Item coordinate data:
▬▬▬▬▬▬▬▬▬▬

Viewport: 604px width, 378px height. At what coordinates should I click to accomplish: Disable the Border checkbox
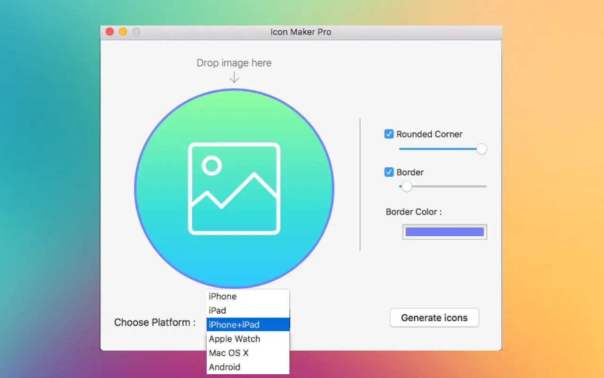389,172
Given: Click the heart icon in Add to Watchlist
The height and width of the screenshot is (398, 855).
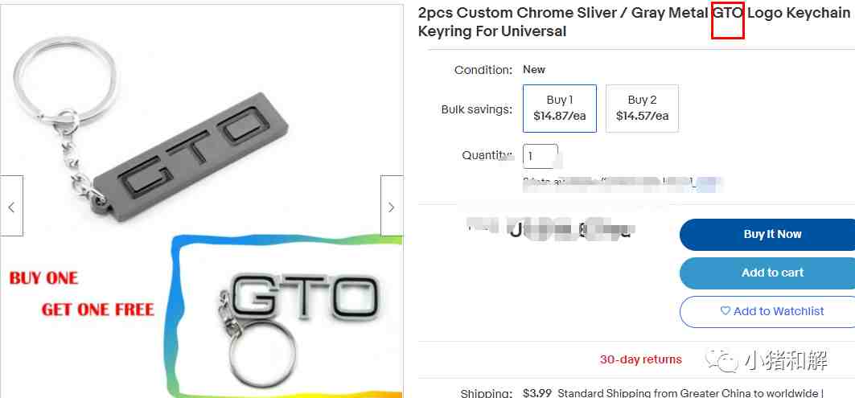Looking at the screenshot, I should click(x=725, y=311).
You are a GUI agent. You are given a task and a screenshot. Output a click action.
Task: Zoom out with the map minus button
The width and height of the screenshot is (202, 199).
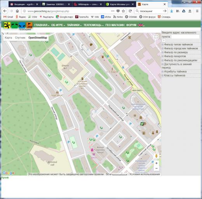click(157, 168)
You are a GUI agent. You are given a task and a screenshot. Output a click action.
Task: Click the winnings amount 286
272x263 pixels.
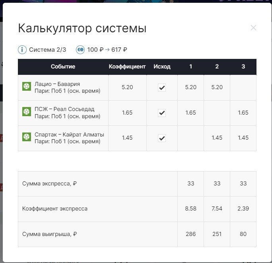point(190,234)
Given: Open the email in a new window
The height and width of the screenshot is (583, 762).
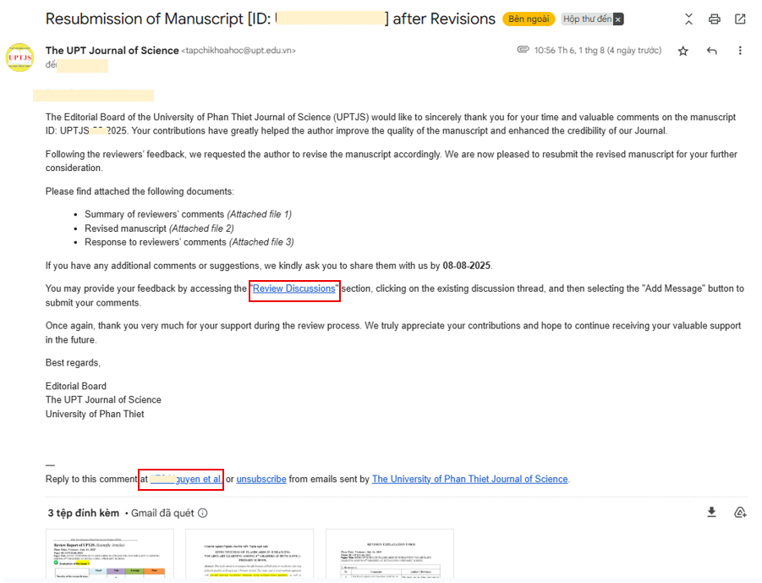Looking at the screenshot, I should (740, 19).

▬▬▬▬▬▬▬▬▬▬

#### The exercise:
Rewrite all of the records above with every "GUI agent" changed to "interface agent" and nothing else altered. Leave the pictures out.

#### Answer to this problem:
Viewport: 604px width, 378px height. At what coordinates should I click to accomplish: Disable the Border checkbox
389,172
Given: Click the heart icon in Add to Watchlist
The height and width of the screenshot is (398, 855).
Looking at the screenshot, I should click(x=725, y=311).
You are a interface agent. You are given a task and a screenshot. Output a click action.
Task: Zoom out with the map minus button
The width and height of the screenshot is (202, 199).
click(157, 168)
You are a interface agent. You are given a task and a screenshot. Output a click action.
Task: Click the winnings amount 286
272x263 pixels.
point(190,234)
Given: Open the email in a new window
The height and width of the screenshot is (583, 762).
Looking at the screenshot, I should (740, 19).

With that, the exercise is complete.